[[ EXCERPTED DATA open ]]

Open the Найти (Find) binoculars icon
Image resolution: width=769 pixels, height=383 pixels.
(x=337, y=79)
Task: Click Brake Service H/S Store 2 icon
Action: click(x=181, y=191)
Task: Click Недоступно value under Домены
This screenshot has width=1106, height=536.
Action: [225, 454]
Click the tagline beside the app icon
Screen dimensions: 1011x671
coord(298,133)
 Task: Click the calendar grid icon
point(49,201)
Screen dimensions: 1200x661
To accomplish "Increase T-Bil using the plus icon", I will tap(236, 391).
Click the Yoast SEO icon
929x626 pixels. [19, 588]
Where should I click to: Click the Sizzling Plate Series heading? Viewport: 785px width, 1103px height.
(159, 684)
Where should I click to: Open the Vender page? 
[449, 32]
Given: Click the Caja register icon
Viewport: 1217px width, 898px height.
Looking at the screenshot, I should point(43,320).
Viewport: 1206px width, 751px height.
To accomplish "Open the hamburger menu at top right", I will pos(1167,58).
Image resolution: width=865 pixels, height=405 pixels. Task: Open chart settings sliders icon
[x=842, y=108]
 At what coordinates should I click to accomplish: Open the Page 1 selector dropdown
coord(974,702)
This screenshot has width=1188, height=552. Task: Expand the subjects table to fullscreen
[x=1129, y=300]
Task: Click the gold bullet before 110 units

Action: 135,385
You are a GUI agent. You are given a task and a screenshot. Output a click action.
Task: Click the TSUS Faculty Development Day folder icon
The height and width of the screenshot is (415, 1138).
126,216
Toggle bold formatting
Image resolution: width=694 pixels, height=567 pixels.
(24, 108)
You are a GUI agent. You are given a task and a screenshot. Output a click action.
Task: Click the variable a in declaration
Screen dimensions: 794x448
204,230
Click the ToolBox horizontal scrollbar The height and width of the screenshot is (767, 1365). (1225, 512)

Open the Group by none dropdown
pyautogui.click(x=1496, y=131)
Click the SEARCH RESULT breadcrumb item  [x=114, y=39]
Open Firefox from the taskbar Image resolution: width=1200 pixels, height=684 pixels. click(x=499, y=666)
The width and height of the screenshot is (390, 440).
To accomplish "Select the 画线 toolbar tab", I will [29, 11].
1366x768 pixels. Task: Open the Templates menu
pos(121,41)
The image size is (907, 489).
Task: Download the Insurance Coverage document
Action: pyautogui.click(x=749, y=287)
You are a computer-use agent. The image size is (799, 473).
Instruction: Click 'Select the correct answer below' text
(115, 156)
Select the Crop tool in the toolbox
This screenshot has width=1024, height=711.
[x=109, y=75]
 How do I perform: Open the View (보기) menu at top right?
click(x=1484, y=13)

[[ EXCERPTED DATA closed ]]

_BRIEF_.
Every entry shown above should be written out again without a single difference.

_RESPONSE TO THIS TASK_.
Open the Найти (Find) binoculars icon
Image resolution: width=769 pixels, height=383 pixels.
(x=337, y=79)
Task: Click Brake Service H/S Store 2 icon
Action: click(x=181, y=191)
Task: Click Недоступно value under Домены
This screenshot has width=1106, height=536.
Action: [225, 454]
Click the tagline beside the app icon
Screen dimensions: 1011x671
coord(298,133)
 Task: Click the calendar grid icon
point(49,201)
Screen dimensions: 1200x661
To accomplish "Increase T-Bil using the plus icon", I will tap(236, 391).
Click the Yoast SEO icon
929x626 pixels. [19, 588]
Where should I click to: Click the Sizzling Plate Series heading? Viewport: 785px width, 1103px height.
(159, 684)
Where should I click to: Open the Vender page? 
[449, 32]
Given: Click the Caja register icon
Viewport: 1217px width, 898px height.
Looking at the screenshot, I should point(43,320).
Viewport: 1206px width, 751px height.
To accomplish "Open the hamburger menu at top right", I will pos(1167,58).
Image resolution: width=865 pixels, height=405 pixels. Task: Open chart settings sliders icon
[x=842, y=108]
 At what coordinates should I click to accomplish: Open the Page 1 selector dropdown
coord(974,702)
This screenshot has width=1188, height=552. Task: Expand the subjects table to fullscreen
[x=1129, y=300]
Task: Click the gold bullet before 110 units

Action: 135,385
You are a GUI agent. You are given a task and a screenshot. Output a click action.
Task: Click the TSUS Faculty Development Day folder icon
The height and width of the screenshot is (415, 1138).
126,216
Toggle bold formatting
Image resolution: width=694 pixels, height=567 pixels.
(24, 108)
You are a GUI agent. You are given a task and a screenshot. Output a click action.
Task: Click the variable a in declaration
Screen dimensions: 794x448
204,230
Click the ToolBox horizontal scrollbar The height and width of the screenshot is (767, 1365). (1225, 512)

Open the Group by none dropdown
pyautogui.click(x=1496, y=131)
Click the SEARCH RESULT breadcrumb item  [x=114, y=39]
Open Firefox from the taskbar Image resolution: width=1200 pixels, height=684 pixels. click(x=499, y=666)
The width and height of the screenshot is (390, 440).
To accomplish "Select the 画线 toolbar tab", I will [29, 11].
1366x768 pixels. Task: Open the Templates menu
pos(121,41)
The image size is (907, 489).
Task: Download the Insurance Coverage document
Action: pyautogui.click(x=749, y=287)
You are a computer-use agent. The image size is (799, 473).
Instruction: Click 'Select the correct answer below' text
(115, 156)
Select the Crop tool in the toolbox
This screenshot has width=1024, height=711.
[x=109, y=75]
 How do I perform: Open the View (보기) menu at top right?
click(x=1484, y=13)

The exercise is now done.